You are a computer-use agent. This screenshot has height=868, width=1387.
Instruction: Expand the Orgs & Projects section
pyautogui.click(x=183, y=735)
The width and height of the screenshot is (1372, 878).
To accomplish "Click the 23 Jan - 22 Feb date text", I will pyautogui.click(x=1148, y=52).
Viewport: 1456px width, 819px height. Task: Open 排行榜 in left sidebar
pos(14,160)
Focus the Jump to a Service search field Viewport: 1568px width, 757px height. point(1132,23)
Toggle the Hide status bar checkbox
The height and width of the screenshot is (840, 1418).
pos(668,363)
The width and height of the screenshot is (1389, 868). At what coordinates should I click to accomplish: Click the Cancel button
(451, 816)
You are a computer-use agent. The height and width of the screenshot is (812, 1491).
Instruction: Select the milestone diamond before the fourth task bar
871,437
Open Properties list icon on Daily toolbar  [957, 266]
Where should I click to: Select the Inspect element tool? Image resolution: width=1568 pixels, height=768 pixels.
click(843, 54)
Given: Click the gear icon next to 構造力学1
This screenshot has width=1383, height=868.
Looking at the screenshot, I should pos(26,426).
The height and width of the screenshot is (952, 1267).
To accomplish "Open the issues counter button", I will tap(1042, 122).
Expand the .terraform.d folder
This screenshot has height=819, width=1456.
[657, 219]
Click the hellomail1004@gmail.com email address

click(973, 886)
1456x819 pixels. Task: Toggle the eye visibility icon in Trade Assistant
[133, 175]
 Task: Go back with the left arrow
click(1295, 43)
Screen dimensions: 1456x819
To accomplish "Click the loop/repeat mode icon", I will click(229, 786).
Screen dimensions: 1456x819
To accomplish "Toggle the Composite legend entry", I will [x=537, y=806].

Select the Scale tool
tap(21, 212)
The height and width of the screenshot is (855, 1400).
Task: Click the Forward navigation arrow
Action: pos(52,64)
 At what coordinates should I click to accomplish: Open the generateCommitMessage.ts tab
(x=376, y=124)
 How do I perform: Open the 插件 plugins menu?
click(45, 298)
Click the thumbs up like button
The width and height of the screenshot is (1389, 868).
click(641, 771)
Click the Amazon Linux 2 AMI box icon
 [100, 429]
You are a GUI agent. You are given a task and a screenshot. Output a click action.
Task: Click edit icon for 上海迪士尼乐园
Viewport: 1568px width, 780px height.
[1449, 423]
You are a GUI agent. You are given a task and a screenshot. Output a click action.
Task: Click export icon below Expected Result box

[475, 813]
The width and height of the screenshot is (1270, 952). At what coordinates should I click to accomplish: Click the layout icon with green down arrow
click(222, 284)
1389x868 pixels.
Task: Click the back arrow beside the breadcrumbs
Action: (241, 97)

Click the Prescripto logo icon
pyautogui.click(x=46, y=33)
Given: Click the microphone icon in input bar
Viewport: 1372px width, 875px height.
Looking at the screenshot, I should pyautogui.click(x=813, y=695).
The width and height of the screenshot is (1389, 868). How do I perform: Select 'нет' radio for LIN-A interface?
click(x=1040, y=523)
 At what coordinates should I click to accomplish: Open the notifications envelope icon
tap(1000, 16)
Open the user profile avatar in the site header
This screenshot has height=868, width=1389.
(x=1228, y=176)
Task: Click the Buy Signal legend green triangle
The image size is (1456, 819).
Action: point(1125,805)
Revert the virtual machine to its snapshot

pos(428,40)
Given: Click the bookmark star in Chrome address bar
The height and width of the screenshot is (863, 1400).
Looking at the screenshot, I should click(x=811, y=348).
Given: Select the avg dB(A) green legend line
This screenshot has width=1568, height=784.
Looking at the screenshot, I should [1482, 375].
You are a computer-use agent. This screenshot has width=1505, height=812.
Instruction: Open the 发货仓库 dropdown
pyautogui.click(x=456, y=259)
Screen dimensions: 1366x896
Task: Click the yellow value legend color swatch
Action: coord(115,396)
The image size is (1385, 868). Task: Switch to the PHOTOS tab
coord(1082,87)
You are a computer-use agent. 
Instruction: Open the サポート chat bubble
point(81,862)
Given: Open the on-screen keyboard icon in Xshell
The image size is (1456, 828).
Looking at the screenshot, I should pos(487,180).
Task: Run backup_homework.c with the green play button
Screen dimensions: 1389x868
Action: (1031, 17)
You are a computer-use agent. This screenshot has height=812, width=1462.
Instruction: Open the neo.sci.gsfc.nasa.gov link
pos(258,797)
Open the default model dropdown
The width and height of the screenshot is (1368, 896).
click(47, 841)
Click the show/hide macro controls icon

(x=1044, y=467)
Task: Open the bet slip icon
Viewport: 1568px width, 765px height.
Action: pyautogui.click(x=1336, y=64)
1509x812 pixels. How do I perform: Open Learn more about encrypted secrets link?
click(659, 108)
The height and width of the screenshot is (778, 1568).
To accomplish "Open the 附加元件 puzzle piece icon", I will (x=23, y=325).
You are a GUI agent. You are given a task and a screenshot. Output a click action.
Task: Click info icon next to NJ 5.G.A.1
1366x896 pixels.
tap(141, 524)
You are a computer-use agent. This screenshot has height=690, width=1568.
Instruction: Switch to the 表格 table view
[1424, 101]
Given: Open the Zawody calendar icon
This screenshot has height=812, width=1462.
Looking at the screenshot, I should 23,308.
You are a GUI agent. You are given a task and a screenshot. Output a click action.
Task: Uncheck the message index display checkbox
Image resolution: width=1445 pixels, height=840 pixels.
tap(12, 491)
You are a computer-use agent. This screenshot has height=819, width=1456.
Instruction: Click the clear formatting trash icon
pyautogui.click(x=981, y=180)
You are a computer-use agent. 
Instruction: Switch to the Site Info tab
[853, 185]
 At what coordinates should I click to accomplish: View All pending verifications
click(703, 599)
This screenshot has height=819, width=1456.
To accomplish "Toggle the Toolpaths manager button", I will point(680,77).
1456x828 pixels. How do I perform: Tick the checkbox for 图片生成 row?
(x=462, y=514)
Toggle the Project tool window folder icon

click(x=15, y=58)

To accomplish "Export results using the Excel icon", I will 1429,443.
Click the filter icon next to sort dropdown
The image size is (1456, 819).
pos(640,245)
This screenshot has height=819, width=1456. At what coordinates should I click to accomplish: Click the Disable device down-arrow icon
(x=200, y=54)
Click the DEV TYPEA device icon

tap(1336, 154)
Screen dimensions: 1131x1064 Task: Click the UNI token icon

════

YOUR INSTRUCTIONS: Print the data above exactly as it was provided.

RESPONSE:
You are a computer-use agent. This screenshot has height=868, width=1387.
Instruction: Expand the Orgs & Projects section
pyautogui.click(x=183, y=735)
The width and height of the screenshot is (1372, 878).
To accomplish "Click the 23 Jan - 22 Feb date text", I will pyautogui.click(x=1148, y=52).
Viewport: 1456px width, 819px height. Task: Open 排行榜 in left sidebar
pos(14,160)
Focus the Jump to a Service search field Viewport: 1568px width, 757px height. point(1132,23)
Toggle the Hide status bar checkbox
The height and width of the screenshot is (840, 1418).
pos(668,363)
The width and height of the screenshot is (1389, 868). At what coordinates should I click to accomplish: Click the Cancel button
(451, 816)
You are a computer-use agent. The height and width of the screenshot is (812, 1491).
Instruction: Select the milestone diamond before the fourth task bar
871,437
Open Properties list icon on Daily toolbar  [957, 266]
Where should I click to: Select the Inspect element tool? Image resolution: width=1568 pixels, height=768 pixels.
click(843, 54)
Given: Click the gear icon next to 構造力学1
This screenshot has width=1383, height=868.
Looking at the screenshot, I should pos(26,426).
The height and width of the screenshot is (952, 1267).
To accomplish "Open the issues counter button", I will tap(1042, 122).
Expand the .terraform.d folder
This screenshot has height=819, width=1456.
[657, 219]
Click the hellomail1004@gmail.com email address

click(973, 886)
1456x819 pixels. Task: Toggle the eye visibility icon in Trade Assistant
[133, 175]
 Task: Go back with the left arrow
click(1295, 43)
Screen dimensions: 1456x819
To accomplish "Click the loop/repeat mode icon", I will click(229, 786).
Screen dimensions: 1456x819
To accomplish "Toggle the Composite legend entry", I will [x=537, y=806].

Select the Scale tool
tap(21, 212)
The height and width of the screenshot is (855, 1400).
Task: Click the Forward navigation arrow
Action: pos(52,64)
 At what coordinates should I click to accomplish: Open the generateCommitMessage.ts tab
(x=376, y=124)
 How do I perform: Open the 插件 plugins menu?
click(45, 298)
Click the thumbs up like button
The width and height of the screenshot is (1389, 868).
click(641, 771)
Click the Amazon Linux 2 AMI box icon
 [100, 429]
You are a GUI agent. You are given a task and a screenshot. Output a click action.
Task: Click edit icon for 上海迪士尼乐园
Viewport: 1568px width, 780px height.
[1449, 423]
You are a GUI agent. You are given a task and a screenshot. Output a click action.
Task: Click export icon below Expected Result box

[475, 813]
The width and height of the screenshot is (1270, 952). At what coordinates should I click to accomplish: Click the layout icon with green down arrow
click(222, 284)
1389x868 pixels.
Task: Click the back arrow beside the breadcrumbs
Action: (241, 97)

Click the Prescripto logo icon
pyautogui.click(x=46, y=33)
Given: Click the microphone icon in input bar
Viewport: 1372px width, 875px height.
Looking at the screenshot, I should pyautogui.click(x=813, y=695).
The width and height of the screenshot is (1389, 868). How do I perform: Select 'нет' radio for LIN-A interface?
click(x=1040, y=523)
 At what coordinates should I click to accomplish: Open the notifications envelope icon
tap(1000, 16)
Open the user profile avatar in the site header
This screenshot has height=868, width=1389.
(x=1228, y=176)
Task: Click the Buy Signal legend green triangle
The image size is (1456, 819).
Action: point(1125,805)
Revert the virtual machine to its snapshot

pos(428,40)
Given: Click the bookmark star in Chrome address bar
The height and width of the screenshot is (863, 1400).
Looking at the screenshot, I should click(x=811, y=348).
Given: Select the avg dB(A) green legend line
This screenshot has width=1568, height=784.
Looking at the screenshot, I should [1482, 375].
You are a computer-use agent. This screenshot has width=1505, height=812.
Instruction: Open the 发货仓库 dropdown
pyautogui.click(x=456, y=259)
Screen dimensions: 1366x896
Task: Click the yellow value legend color swatch
Action: coord(115,396)
The image size is (1385, 868). Task: Switch to the PHOTOS tab
coord(1082,87)
You are a computer-use agent. 
Instruction: Open the サポート chat bubble
point(81,862)
Given: Open the on-screen keyboard icon in Xshell
The image size is (1456, 828).
Looking at the screenshot, I should pos(487,180).
Task: Run backup_homework.c with the green play button
Screen dimensions: 1389x868
Action: (1031, 17)
You are a computer-use agent. This screenshot has height=812, width=1462.
Instruction: Open the neo.sci.gsfc.nasa.gov link
pos(258,797)
Open the default model dropdown
The width and height of the screenshot is (1368, 896).
click(47, 841)
Click the show/hide macro controls icon

(x=1044, y=467)
Task: Open the bet slip icon
Viewport: 1568px width, 765px height.
Action: pyautogui.click(x=1336, y=64)
1509x812 pixels. How do I perform: Open Learn more about encrypted secrets link?
click(659, 108)
The height and width of the screenshot is (778, 1568).
To accomplish "Open the 附加元件 puzzle piece icon", I will (x=23, y=325).
You are a GUI agent. You are given a task and a screenshot. Output a click action.
Task: Click info icon next to NJ 5.G.A.1
1366x896 pixels.
tap(141, 524)
You are a computer-use agent. This screenshot has height=690, width=1568.
Instruction: Switch to the 表格 table view
[1424, 101]
Given: Open the Zawody calendar icon
This screenshot has height=812, width=1462.
Looking at the screenshot, I should 23,308.
You are a GUI agent. You are given a task and a screenshot. Output a click action.
Task: Uncheck the message index display checkbox
Image resolution: width=1445 pixels, height=840 pixels.
tap(12, 491)
You are a computer-use agent. This screenshot has height=819, width=1456.
Instruction: Click the clear formatting trash icon
pyautogui.click(x=981, y=180)
You are a computer-use agent. 
Instruction: Switch to the Site Info tab
[853, 185]
 At what coordinates should I click to accomplish: View All pending verifications
click(703, 599)
This screenshot has height=819, width=1456.
To accomplish "Toggle the Toolpaths manager button", I will point(680,77).
1456x828 pixels. How do I perform: Tick the checkbox for 图片生成 row?
(x=462, y=514)
Toggle the Project tool window folder icon

click(x=15, y=58)

To accomplish "Export results using the Excel icon", I will 1429,443.
Click the filter icon next to sort dropdown
The image size is (1456, 819).
pos(640,245)
This screenshot has height=819, width=1456. At what coordinates should I click to accomplish: Click the Disable device down-arrow icon
(x=200, y=54)
Click the DEV TYPEA device icon

tap(1336, 154)
Screen dimensions: 1131x1064 Task: Click the UNI token icon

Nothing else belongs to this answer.